Written request:
Return the entries verbatim, from the first line through the line containing "[x=425, y=115]", including both ends.

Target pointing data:
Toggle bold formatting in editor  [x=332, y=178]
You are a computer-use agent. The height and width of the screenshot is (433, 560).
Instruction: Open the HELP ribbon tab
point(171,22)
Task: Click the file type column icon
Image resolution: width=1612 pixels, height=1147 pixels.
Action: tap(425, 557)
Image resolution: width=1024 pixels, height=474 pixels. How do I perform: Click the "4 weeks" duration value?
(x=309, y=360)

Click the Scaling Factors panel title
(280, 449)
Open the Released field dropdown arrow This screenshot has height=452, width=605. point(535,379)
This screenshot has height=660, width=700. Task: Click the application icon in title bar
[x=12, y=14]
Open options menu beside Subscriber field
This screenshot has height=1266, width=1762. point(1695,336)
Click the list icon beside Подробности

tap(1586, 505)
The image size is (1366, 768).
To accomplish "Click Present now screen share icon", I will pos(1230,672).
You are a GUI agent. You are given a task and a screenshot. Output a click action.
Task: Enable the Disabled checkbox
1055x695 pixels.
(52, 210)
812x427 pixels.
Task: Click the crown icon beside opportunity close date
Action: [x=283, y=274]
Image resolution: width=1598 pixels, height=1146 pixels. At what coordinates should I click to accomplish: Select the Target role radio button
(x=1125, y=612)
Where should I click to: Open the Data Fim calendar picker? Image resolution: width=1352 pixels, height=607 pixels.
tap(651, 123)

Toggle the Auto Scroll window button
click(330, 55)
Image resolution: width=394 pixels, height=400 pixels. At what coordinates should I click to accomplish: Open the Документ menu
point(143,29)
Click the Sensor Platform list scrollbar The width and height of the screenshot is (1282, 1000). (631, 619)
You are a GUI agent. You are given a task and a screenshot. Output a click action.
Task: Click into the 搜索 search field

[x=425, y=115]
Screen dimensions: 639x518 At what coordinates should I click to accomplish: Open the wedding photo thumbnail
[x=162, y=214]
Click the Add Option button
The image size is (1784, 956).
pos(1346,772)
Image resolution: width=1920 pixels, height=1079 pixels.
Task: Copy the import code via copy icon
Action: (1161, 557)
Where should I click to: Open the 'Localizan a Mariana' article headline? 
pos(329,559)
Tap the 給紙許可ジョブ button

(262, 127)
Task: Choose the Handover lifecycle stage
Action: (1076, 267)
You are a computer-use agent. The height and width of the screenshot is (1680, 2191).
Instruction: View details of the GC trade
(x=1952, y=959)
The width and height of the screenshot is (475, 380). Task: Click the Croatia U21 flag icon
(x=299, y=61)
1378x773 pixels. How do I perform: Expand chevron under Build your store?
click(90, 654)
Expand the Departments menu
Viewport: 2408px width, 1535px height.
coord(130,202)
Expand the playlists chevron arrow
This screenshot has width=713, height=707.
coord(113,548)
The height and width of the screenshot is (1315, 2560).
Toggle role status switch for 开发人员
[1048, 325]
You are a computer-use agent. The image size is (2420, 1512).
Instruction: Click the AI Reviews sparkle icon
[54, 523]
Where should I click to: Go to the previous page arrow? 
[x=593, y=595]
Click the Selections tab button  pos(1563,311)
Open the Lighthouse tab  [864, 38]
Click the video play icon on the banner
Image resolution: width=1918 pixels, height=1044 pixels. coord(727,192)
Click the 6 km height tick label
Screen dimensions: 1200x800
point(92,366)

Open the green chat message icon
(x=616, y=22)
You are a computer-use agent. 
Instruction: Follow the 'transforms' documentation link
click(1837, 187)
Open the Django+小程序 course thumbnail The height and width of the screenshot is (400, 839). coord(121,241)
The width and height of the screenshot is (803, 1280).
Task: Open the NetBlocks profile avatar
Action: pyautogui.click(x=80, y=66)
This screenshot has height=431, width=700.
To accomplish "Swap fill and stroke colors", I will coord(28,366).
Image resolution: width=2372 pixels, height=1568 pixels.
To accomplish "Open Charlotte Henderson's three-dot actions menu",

Response to the task:
Toggle bold formatting in editor  [x=332, y=178]
You are a computer-use agent. The height and width of the screenshot is (433, 560).
Instruction: Open the HELP ribbon tab
point(171,22)
Task: Click the file type column icon
Image resolution: width=1612 pixels, height=1147 pixels.
Action: tap(425, 557)
Image resolution: width=1024 pixels, height=474 pixels. How do I perform: Click the "4 weeks" duration value?
(x=309, y=360)

Click the Scaling Factors panel title
(280, 449)
Open the Released field dropdown arrow This screenshot has height=452, width=605. point(535,379)
This screenshot has height=660, width=700. Task: Click the application icon in title bar
[x=12, y=14]
Open options menu beside Subscriber field
This screenshot has height=1266, width=1762. point(1695,336)
Click the list icon beside Подробности

tap(1586, 505)
The image size is (1366, 768).
To accomplish "Click Present now screen share icon", I will pos(1230,672).
You are a GUI agent. You are given a task and a screenshot. Output a click action.
Task: Enable the Disabled checkbox
1055x695 pixels.
(52, 210)
812x427 pixels.
Task: Click the crown icon beside opportunity close date
Action: [x=283, y=274]
Image resolution: width=1598 pixels, height=1146 pixels. At what coordinates should I click to accomplish: Select the Target role radio button
(x=1125, y=612)
Where should I click to: Open the Data Fim calendar picker? Image resolution: width=1352 pixels, height=607 pixels.
tap(651, 123)

Toggle the Auto Scroll window button
click(330, 55)
Image resolution: width=394 pixels, height=400 pixels. At what coordinates should I click to accomplish: Open the Документ menu
point(143,29)
Click the Sensor Platform list scrollbar The width and height of the screenshot is (1282, 1000). (631, 619)
You are a GUI agent. You are given a task and a screenshot. Output a click action.
Task: Click into the 搜索 search field

[x=425, y=115]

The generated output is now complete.